Your objective →
What do the lines from the top of the data through the line with "1083x473 pixels." say? Quote them exactly and include both ends.

Start of Data under study

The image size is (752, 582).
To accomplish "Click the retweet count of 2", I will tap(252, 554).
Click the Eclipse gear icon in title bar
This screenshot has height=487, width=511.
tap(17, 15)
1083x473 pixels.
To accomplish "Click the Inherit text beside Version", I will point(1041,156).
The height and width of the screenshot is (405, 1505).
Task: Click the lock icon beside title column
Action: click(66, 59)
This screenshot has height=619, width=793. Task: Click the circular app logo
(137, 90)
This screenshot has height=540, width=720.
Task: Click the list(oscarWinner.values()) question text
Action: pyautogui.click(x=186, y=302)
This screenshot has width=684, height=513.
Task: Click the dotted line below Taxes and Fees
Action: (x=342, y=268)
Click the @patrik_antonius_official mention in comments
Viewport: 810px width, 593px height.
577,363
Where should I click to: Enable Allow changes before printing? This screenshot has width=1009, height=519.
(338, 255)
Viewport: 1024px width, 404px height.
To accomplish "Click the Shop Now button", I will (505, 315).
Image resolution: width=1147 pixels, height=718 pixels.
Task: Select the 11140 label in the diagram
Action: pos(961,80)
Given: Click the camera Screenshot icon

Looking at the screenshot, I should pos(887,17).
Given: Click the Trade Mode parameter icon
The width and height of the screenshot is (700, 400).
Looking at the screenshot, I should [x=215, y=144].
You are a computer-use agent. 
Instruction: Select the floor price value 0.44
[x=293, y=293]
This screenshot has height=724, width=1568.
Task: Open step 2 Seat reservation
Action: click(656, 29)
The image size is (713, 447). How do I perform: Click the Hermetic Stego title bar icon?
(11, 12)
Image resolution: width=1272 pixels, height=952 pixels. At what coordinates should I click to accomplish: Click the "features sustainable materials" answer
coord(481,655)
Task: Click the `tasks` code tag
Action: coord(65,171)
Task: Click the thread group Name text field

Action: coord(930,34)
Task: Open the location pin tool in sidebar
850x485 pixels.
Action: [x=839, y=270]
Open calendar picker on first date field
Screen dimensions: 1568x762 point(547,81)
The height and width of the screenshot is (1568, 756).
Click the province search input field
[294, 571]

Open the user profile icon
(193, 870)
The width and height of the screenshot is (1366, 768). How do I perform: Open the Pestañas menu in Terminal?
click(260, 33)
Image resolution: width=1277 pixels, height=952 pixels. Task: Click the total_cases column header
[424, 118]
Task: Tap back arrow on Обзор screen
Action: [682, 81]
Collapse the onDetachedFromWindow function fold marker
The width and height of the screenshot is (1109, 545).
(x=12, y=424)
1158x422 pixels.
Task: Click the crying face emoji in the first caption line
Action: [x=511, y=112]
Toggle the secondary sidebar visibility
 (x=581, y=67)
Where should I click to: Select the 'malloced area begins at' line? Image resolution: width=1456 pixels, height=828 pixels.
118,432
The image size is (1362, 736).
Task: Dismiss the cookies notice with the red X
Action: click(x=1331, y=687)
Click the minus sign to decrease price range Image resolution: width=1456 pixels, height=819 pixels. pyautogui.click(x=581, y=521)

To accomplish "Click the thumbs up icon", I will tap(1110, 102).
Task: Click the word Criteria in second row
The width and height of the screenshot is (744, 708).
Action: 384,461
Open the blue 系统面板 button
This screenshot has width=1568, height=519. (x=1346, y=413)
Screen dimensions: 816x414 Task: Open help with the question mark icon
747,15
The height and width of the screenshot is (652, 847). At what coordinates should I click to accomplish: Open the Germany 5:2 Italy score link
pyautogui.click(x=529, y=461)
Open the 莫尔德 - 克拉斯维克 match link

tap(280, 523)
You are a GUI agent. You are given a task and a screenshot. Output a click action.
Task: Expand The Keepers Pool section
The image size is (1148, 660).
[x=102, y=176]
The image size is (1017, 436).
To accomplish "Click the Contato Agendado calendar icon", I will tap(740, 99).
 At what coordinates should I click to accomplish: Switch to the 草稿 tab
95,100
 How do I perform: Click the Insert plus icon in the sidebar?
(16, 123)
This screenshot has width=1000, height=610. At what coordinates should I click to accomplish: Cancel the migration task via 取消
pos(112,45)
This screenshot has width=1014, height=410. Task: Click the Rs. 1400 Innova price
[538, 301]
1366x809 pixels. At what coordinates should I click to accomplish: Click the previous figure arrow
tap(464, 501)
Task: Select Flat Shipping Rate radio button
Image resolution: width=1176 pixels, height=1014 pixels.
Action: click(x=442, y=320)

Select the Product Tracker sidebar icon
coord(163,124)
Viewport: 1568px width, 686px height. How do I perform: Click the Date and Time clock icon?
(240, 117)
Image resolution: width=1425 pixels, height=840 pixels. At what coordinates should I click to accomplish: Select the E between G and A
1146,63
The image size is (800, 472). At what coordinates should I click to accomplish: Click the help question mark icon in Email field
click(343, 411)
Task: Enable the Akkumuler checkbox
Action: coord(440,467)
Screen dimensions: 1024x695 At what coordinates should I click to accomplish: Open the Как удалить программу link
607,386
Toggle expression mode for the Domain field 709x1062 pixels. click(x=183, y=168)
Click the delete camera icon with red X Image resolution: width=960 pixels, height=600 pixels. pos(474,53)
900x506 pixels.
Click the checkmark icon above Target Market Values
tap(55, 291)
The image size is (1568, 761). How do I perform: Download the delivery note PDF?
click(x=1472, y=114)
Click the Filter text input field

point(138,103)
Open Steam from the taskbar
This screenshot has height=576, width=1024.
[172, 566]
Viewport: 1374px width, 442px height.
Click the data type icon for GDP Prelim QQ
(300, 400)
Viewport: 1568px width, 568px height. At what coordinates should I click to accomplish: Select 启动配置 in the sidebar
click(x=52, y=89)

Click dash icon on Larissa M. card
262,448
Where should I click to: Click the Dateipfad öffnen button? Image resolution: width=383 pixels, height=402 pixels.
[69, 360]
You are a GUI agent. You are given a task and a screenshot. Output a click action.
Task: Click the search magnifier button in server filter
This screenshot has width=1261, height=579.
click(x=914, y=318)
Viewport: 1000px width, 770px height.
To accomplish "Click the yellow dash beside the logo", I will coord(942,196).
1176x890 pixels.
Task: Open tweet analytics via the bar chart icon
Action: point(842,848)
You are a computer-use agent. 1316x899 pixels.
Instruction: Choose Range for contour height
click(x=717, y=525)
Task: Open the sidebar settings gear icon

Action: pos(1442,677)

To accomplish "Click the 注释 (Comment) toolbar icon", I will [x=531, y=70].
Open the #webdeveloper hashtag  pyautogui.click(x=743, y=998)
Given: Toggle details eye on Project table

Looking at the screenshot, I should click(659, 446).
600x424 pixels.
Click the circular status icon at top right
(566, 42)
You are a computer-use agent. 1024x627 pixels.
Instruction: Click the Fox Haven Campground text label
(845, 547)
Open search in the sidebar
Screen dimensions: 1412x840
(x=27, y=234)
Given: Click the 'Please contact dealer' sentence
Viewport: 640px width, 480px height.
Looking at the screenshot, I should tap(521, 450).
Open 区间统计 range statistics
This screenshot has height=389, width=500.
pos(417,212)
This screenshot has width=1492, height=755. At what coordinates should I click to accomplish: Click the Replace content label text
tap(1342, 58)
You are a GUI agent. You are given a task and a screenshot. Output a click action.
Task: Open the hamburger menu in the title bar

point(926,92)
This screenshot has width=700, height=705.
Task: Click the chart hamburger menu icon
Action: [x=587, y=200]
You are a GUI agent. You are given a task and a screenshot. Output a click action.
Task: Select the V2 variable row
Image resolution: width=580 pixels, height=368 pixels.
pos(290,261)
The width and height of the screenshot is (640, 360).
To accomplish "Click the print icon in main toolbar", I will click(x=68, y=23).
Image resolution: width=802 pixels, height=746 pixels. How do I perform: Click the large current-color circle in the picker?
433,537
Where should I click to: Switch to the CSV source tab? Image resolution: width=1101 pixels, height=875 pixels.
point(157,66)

End of Data under study

Your response →
The image size is (752, 582).
To accomplish "Click the retweet count of 2", I will tap(252, 554).
Click the Eclipse gear icon in title bar
This screenshot has height=487, width=511.
tap(17, 15)
1083x473 pixels.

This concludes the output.